Tu sillón vacío. (Cap I. Seis hermanas. 3ra parte)

 


         ‒Lavo la piel del alma con la gracia del agua fresca que otra vez bautiza ‒dijo don Cándido, el dueño del almacén al ver pasar a Dolores del brazo de su amada madre Asunción.

‒No pierda el tiempo, don.

‒¿Por qué mi querida señora?

‒Estas hijas mías son amargas y no se les conoce ni el llanto ni la risa.

‒Yo sé esperar…

Doña Asunción continuaba su camino entre risas y Dolores miraba a Cándido por encima de los hombros, con soberbia. No sabía que la belleza era sólo un envase efímero y que lo que importaba en la vida eran los sentimientos: la bondad, el amor, la sinceridad, dar con humildad a quien lo necesitaba sin esperar nada.

 

En el campo el gaucho acudía desde grandes estancias a las pulperías aprovechando los días festivos. Le gustaba el asado y algunas bebidas, cantaba y bailaba danzas regionales. Frecuentemente, competían algunos cantores y payadores improvisando versos o repitiendo coplas, acompañándose con sus guitarras.

No faltaban además otra clase de juegos, las consabidas carreras de caballos y diversas pruebas realizadas con lazos y cuchillos que manejaban con asombrosa destreza.



En una especie de altillo de techo bajo con tejuelas coloniales, alejado del bullicio de la calle y de las conversaciones familiares, vivía la abuela Blanca, madre de don Pedro. La criada negra no permitía, por orden del patrón, que nadie se acercase a ella porque decía que estaba muy anciana y que hacía comentarios absurdos y fuera de lugar. Tal vez, tenía miedo que la noble señora fuera a decir algo que comprometiera a alguien.

‒Afuera está la luz mala y las víboras venenosas ‒gritó Blanca desde la ventanita cerrada con los postigones. No se le veía la cara pero sí se escuchaba su voz. Parecía una prisionera.

‒¿Qué dice la abuela? ‒preguntó Angustias pues tenía intenciones de ir a buscarla para que tomara un poco de sol.

‒¡Nada! ‒contestó la criada Tadea quien tenía órdenes de no dejar el camino libre para que nadie se acercara a Blanca. Don Pedro la había sentenciado y ella cumplía el mandato como una sierva que era desde tiempos inmemoriales.

‒Madre, ¿por qué la abuela está encerrada?

‒Esos no son asuntos nuestros, es tu padre el que toma las decisiones.

‒Me da lástima. Ella no se merece vivir así ‒exclamó Camila que era la más sensible de las hermanas.

‒¡Qué significan esas preguntas! ‒dijo, de repente, don Pedro que llegaba de hacer unos negocios en su galera.

‒Nada, padre, disculpe. Le quería avisar, ya que lo encuentro presente, que en unos días van a bautizar a María de la Cruz, la hija de nuestra hermana Consolación y me ha pedido que sea la madrina.

‒Está bien, le doy permiso. Todos iremos a esa celebración para ver, con dolor, en la miseria en que vive mi pobre hija. No me resigno a la existencia que lleva pero ella se lo ha buscado. Me enfrentó como ninguna hija debe hacerlo y allí están las consecuencias. Eso es lo que ocurre cuando desobedecen al padre.

‒Ella estaba enamorada de Celestino, padre. ¿Eso no cuenta?
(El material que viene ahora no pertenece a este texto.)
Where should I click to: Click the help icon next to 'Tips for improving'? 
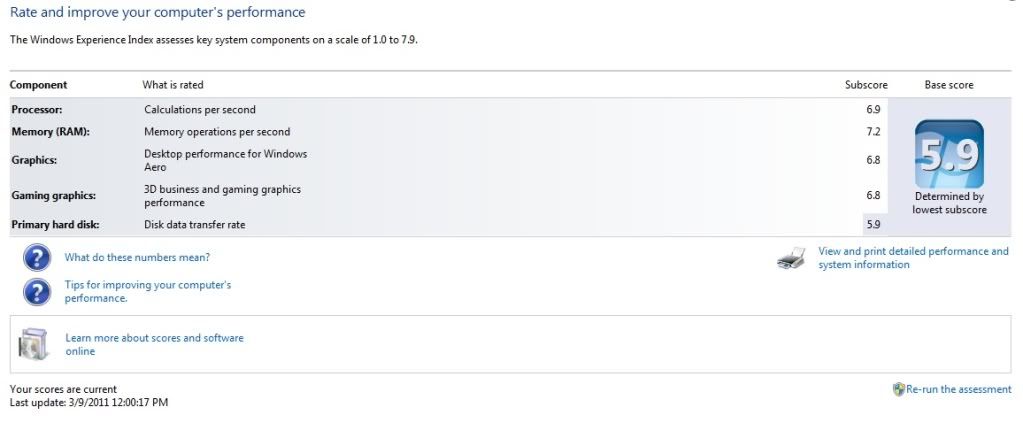[37, 291]
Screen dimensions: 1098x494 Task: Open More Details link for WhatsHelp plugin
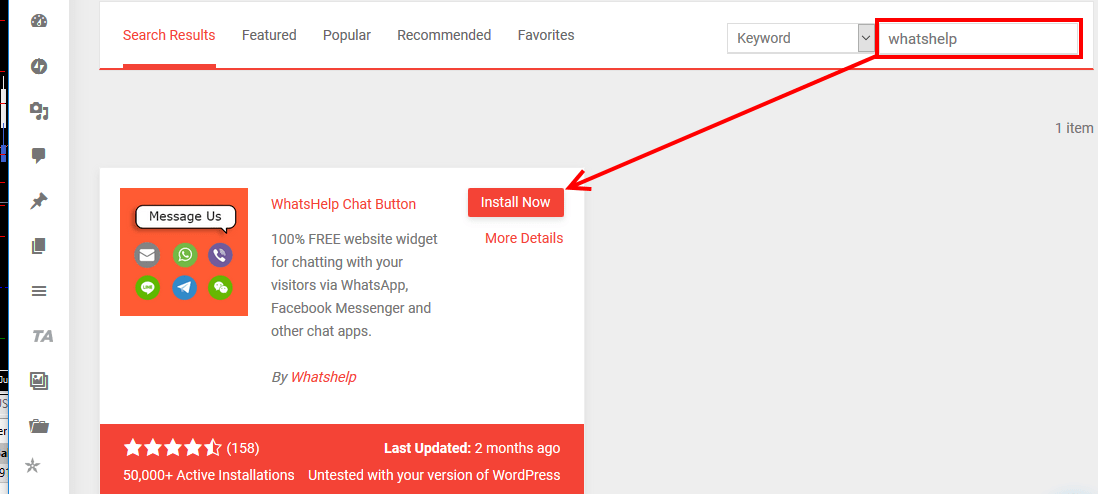[524, 238]
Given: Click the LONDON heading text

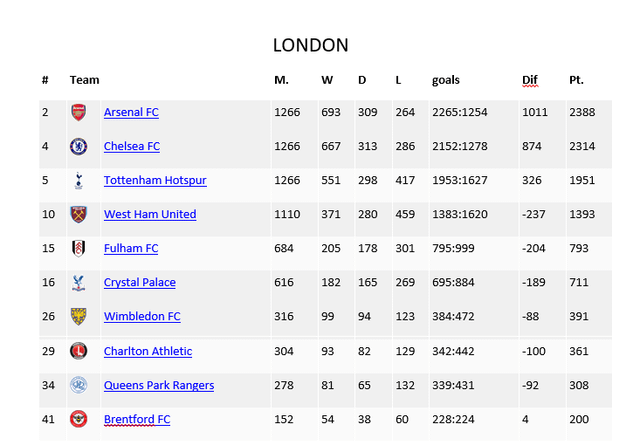Looking at the screenshot, I should pyautogui.click(x=311, y=45).
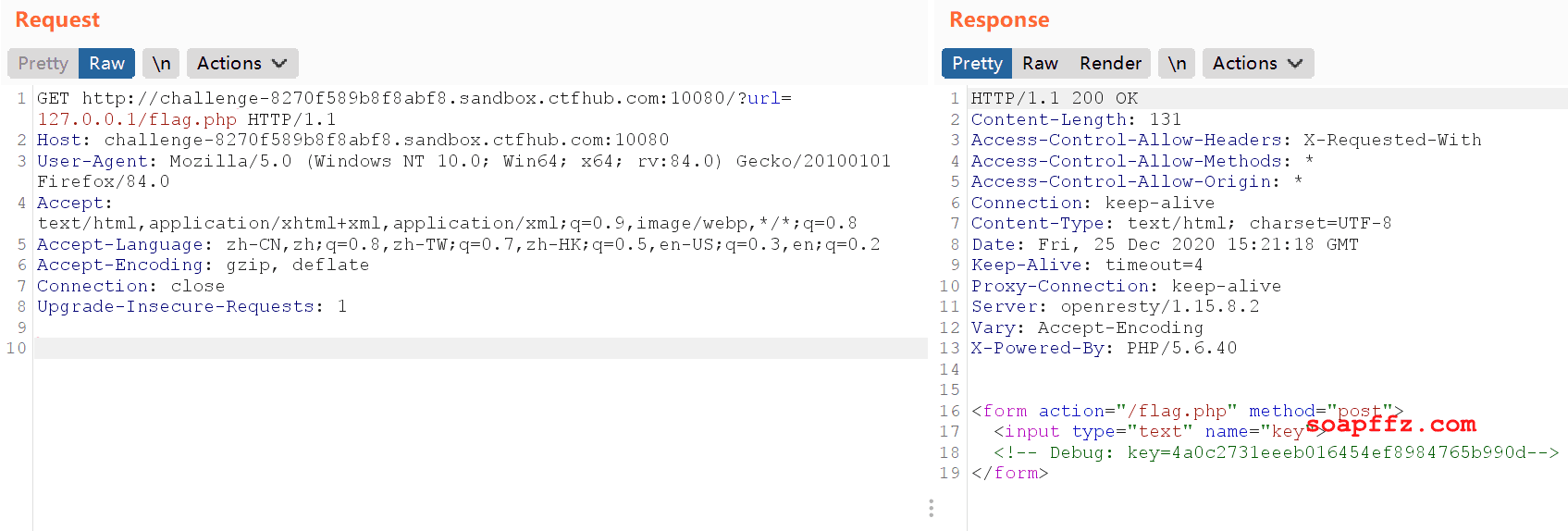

‒Pues, no para una mujer con dinero. No se habla más del tema. Estoy agobiado por la falta de respeto de algunas de ustedes.

‒Yo lo escucho, padre.

‒Más vale.

De repente, golpearon a la puerta.

‒Yo voy ‒dijo Dolores más apurada que de costumbre antes de que don Pedro se lo impidiera.

Eran los chasquis que traían un mensaje. Por lo general, ellos se conducían habitualmente en galeras pero cuando la correspondencia era de carácter urgente llegaban veloces caballos que recorrían las extensas distancias. Algunas veces entregaban su correspondencia a otros chasquis que los aguardaban en las postas. El jinete cambiaba de caballo y proseguía la carrera.

‒Gracias ‒respondió Dolores y sacó de su bolsillo un dinero para el hombre que la miraba extenuado por el viaje‒. ¿Quiere un vaso de agua?

‒Por favor.

‒Espere aquí que ya vengo.

‒La criada Tadea interrumpió el paso de la niña Dolores, por orden de don Pedro, y fue ella misma quien le entregó el agua al sediento mensajero de las pampas.

‒Gracias, doña.

‒De nada, cuídese ‒exclamó Tadea con benevolencia y por lo bajo.

Cuando llegó a la sala vio que la carta era para Camila y que Dolores, con lágrimas en los ojos, no se la quería entregar.

            Don Pedro observaba todo detrás de la puerta del patio de invierno.